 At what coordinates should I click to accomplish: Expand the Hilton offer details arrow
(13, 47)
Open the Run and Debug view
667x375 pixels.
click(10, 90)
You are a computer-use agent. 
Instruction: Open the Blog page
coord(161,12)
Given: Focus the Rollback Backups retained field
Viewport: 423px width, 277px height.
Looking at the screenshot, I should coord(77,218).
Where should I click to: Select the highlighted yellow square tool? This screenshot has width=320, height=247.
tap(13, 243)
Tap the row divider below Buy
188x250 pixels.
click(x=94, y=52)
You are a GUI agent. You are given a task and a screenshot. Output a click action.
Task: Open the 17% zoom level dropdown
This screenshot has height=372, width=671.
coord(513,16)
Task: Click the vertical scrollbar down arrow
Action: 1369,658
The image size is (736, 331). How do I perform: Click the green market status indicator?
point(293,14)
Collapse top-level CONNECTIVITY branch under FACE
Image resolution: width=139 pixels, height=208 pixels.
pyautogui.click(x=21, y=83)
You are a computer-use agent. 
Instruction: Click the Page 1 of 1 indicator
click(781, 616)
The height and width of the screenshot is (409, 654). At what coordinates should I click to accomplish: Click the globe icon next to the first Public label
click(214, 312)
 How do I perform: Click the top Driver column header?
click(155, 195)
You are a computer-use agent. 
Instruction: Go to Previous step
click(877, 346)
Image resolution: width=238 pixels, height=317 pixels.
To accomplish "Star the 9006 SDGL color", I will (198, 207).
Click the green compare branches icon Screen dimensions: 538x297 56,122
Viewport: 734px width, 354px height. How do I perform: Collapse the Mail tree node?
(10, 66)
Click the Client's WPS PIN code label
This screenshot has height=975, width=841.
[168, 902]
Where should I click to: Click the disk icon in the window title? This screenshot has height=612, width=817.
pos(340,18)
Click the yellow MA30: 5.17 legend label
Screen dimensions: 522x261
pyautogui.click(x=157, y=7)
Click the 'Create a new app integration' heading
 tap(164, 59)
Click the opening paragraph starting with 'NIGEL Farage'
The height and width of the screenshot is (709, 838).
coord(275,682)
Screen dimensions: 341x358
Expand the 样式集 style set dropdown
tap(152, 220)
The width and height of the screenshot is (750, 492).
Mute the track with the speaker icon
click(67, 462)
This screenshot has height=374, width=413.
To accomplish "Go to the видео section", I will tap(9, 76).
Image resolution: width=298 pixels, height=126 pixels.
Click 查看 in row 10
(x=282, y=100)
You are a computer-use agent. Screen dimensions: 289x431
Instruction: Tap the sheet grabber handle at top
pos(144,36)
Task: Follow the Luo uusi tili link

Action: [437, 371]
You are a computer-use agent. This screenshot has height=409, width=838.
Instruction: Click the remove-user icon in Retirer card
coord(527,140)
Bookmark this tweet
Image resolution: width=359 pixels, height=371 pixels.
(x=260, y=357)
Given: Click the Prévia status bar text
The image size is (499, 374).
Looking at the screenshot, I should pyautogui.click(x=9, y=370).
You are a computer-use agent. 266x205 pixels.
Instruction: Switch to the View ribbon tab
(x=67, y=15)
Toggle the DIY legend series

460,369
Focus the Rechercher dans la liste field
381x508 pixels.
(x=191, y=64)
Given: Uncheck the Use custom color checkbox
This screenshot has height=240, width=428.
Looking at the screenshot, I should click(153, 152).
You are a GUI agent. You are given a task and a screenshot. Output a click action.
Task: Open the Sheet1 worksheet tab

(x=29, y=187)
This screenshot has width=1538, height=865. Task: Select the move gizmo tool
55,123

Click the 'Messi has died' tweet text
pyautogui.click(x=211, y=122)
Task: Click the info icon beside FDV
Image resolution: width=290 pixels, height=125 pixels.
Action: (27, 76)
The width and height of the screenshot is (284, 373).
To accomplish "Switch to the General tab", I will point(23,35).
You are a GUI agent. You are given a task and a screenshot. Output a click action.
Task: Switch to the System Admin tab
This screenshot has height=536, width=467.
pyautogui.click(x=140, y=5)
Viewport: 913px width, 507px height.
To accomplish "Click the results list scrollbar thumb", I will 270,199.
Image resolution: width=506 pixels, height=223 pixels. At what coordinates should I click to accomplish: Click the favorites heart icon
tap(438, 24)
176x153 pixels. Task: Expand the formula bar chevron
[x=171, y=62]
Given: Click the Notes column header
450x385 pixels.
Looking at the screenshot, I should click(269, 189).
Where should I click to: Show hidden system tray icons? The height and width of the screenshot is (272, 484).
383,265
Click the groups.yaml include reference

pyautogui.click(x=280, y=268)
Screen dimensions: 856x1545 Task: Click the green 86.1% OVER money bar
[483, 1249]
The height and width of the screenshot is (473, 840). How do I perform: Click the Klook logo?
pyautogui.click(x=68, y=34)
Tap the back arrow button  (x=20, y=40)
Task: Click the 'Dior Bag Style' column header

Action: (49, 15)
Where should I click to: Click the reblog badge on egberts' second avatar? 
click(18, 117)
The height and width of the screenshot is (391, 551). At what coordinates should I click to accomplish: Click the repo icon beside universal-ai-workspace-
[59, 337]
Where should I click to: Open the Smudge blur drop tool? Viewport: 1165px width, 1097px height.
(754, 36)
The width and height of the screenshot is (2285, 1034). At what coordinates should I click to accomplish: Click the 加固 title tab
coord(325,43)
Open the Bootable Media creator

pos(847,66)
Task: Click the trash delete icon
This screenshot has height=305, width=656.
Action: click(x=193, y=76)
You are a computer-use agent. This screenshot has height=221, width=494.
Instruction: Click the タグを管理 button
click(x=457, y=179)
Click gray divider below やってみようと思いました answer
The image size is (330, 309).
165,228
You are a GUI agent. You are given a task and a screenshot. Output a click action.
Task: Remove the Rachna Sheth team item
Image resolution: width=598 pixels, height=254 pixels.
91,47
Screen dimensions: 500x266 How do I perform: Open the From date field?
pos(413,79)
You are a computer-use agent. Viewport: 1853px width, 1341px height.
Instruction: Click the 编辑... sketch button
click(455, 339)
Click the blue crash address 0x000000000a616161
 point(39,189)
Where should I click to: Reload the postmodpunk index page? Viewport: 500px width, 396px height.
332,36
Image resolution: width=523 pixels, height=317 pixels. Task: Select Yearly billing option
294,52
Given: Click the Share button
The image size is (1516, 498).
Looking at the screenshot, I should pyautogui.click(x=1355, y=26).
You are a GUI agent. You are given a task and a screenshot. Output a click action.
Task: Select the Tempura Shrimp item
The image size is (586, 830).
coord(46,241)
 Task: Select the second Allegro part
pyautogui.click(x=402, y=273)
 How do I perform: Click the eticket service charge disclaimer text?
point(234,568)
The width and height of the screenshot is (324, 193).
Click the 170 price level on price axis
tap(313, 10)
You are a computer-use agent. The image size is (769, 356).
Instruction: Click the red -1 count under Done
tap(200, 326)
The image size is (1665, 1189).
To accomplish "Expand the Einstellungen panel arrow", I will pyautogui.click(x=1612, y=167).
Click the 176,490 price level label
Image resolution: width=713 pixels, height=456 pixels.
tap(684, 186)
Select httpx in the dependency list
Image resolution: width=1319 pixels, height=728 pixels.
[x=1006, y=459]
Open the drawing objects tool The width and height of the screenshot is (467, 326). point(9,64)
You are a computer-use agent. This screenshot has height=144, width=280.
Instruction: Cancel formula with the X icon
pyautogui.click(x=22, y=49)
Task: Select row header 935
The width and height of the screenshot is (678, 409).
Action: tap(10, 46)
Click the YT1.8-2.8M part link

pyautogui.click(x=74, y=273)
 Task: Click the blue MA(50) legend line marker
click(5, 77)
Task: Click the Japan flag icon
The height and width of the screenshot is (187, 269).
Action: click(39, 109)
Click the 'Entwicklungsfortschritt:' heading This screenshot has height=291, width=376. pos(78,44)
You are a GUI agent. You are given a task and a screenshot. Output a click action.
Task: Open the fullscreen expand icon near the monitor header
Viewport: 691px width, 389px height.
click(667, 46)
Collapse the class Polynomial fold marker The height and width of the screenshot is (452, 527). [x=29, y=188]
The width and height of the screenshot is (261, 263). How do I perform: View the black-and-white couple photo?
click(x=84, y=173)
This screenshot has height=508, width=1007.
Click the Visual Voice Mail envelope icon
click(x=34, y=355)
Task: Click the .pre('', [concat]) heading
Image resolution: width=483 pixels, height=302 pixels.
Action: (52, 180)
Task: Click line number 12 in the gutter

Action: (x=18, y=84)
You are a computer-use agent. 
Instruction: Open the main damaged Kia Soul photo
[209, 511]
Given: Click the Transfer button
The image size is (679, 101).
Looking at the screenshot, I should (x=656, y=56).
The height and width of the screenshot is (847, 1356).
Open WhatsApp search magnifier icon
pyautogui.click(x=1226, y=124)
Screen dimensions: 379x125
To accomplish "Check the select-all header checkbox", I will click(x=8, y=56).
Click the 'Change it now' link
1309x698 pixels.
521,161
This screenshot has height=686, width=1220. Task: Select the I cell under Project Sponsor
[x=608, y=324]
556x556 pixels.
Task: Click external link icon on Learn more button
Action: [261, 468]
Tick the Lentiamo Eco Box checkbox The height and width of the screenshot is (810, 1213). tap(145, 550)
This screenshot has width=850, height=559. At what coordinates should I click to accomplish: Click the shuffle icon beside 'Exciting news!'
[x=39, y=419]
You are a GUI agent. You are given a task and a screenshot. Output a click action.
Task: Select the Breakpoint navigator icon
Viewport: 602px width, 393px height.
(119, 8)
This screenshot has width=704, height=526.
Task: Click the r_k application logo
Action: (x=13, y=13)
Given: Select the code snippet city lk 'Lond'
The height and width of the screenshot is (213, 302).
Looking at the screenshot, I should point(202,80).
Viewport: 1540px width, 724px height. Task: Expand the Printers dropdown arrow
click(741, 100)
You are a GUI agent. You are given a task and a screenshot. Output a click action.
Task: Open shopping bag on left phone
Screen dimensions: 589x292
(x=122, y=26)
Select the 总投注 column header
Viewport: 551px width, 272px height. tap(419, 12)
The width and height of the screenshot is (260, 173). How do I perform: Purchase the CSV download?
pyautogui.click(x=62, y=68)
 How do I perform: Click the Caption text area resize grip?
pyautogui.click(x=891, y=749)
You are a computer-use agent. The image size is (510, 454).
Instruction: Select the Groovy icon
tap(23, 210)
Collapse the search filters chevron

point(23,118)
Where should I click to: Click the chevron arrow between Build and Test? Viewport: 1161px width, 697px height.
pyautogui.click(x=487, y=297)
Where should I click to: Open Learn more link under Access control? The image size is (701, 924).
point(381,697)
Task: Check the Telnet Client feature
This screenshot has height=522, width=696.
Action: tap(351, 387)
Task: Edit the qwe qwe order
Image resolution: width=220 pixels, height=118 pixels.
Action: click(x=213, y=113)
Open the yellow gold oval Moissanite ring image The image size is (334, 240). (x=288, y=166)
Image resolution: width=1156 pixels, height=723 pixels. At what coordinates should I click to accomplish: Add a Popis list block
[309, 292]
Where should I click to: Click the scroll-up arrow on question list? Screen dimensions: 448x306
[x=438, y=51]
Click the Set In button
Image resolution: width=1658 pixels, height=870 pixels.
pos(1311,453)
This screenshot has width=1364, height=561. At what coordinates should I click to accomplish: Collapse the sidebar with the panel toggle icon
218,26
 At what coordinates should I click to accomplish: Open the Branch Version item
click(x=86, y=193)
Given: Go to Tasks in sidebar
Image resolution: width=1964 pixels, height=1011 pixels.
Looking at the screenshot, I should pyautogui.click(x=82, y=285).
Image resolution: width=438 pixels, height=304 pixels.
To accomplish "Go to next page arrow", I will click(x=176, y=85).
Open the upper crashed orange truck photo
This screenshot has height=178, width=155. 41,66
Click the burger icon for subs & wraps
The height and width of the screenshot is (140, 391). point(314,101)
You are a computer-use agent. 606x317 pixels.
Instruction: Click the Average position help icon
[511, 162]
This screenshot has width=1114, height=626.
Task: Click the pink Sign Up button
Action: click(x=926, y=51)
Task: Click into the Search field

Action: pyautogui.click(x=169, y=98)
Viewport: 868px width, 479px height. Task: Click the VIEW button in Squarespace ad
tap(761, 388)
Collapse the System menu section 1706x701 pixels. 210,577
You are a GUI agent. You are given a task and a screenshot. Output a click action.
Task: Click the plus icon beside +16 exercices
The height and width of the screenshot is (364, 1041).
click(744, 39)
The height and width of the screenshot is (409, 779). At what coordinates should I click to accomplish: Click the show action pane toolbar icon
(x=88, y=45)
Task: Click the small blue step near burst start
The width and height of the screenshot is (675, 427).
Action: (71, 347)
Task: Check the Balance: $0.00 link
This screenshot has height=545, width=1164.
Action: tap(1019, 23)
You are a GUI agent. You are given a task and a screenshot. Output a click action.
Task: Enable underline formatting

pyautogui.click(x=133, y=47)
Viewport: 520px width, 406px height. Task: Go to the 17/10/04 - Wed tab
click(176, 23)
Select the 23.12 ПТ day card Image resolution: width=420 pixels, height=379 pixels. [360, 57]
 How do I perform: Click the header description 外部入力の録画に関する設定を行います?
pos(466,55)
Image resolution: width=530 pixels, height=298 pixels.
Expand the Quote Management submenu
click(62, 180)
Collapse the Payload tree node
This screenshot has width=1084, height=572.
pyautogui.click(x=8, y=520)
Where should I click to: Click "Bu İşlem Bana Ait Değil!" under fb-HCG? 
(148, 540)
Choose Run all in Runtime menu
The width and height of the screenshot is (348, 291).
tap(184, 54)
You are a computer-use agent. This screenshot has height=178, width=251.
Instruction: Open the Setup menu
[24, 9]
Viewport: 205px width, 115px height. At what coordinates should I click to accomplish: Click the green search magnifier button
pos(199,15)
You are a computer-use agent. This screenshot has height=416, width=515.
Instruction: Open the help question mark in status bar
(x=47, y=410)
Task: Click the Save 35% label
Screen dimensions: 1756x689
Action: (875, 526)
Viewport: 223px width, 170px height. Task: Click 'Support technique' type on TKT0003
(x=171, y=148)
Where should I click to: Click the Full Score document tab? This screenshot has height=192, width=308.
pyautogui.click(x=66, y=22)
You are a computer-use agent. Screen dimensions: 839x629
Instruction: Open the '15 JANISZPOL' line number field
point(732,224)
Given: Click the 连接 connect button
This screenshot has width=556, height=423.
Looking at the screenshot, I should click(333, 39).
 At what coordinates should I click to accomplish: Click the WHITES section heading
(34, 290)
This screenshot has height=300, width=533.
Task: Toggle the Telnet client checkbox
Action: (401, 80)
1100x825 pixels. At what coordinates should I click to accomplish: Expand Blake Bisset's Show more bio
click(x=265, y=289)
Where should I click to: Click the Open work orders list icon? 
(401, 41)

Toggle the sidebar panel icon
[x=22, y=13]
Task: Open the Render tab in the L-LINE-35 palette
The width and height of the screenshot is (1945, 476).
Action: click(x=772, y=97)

::::

_What to work on_. Sift through the material above and copy the lines that contain the word "will".

_Response area_.
To accomplish "Star the 9006 SDGL color", I will (198, 207).
To accomplish "Go to the видео section", I will tap(9, 76).
To accomplish "Switch to the General tab", I will point(23,35).
To accomplish "Click the results list scrollbar thumb", I will 270,199.
To accomplish "Expand the Einstellungen panel arrow", I will pyautogui.click(x=1612, y=167).
To accomplish "Check the select-all header checkbox", I will click(x=8, y=56).
To accomplish "Go to next page arrow", I will click(x=176, y=85).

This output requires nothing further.